Играя, они ударили своего отца по лицу и выбили ему глаз, и отец ударил их в свою очередь и убил, потом, чтобы оживить, на них улегся, оплакивал, раздел и долго оплакивал, покрыл слезами, целовал, развел рядом со своими плохими вконец окоченевшими детьми огонь, раздул дым, надушил, облизал своих плохих вконец бледных детей, окропил прозрачной водой и мутной речною: почему вы так быстро сломились, я вас едва тронул, вы казались такими сильными, херувимчиками-крепышами, я едва вас задел; скукожил язык и пролил им в глаза и уши добрую толику крови, шершни, влюбленные в лошадей и быков, шершни внутренностей и навоза, спешите, шмели, осы: мои сопляки делают вид, что померли, мои плохиши притворяются, что уже и не живы, играют в покойников, они посыпали себя пеплом, обвалялись в красной землице; они сдерживают дыхание, их овевает ветер, моих посиневших детишек, они не пускают больше слюну.
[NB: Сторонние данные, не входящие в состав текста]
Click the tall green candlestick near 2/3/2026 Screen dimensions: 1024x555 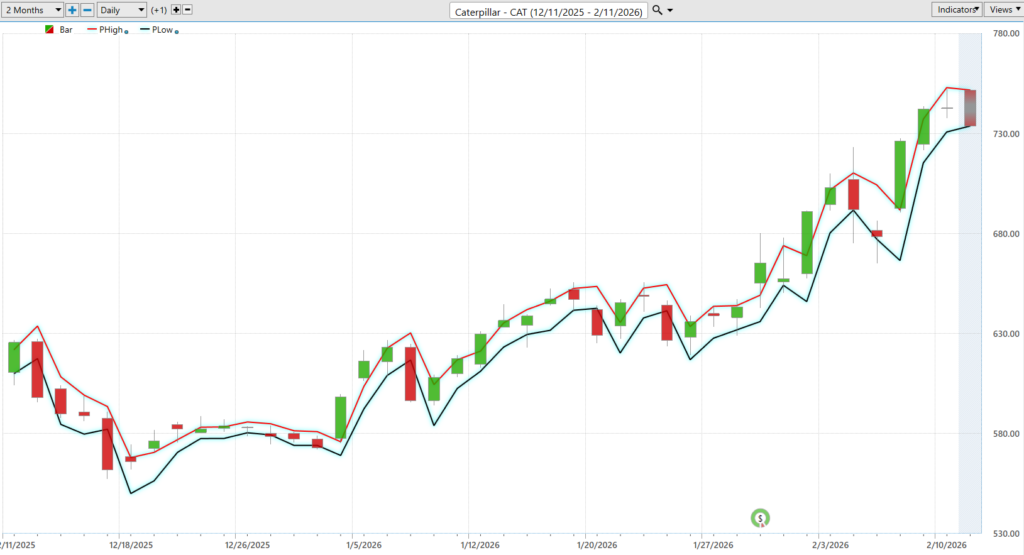tap(806, 242)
Я один в доме, зову соседей, а те не идут, сижу и бреюсь перед окном, может, увидев, что я невозмутим, они проснутся? Они раздели своего отца и бросили его в уксус. Он барахтался так удачно, что их забрызгал и выжег глаза, потом уложил рядком в свою широкую постель и холил и лелеял, прикладывая к наболевшим глазам компрессы из отвара ромашки. Из ваших глаз распустятся розы, я их всегда так желал,
Убив своих детей, он облачился в нарядный лососевый жилет и алую куртку, порыжевшие штиблеты и с сигаретой в зубах вышел на улицу. Вернулся изрядно под хмельком, заснул, и дети раздели его и с удовольствием стали ласкать, засовывая во все дыры пальцы и находя под кожею сокровища, и отец пробудился, всех их отымел, выкручивал в оргазме руки и ноги, мял уши, кусал, на них гадил, царапал их, вспахивал, прободая. И жар застил его очи испариной.
Помраченный глаз он промыл и очистил, подставив солнцу. Потрескавшуюся и отягченную кожу сорвал, ободрал об острые камни. Лег в муравейник, и муравьи подъели всю слизь и струпья, тщательно его вычистили. Еще влажный, омылся в свете.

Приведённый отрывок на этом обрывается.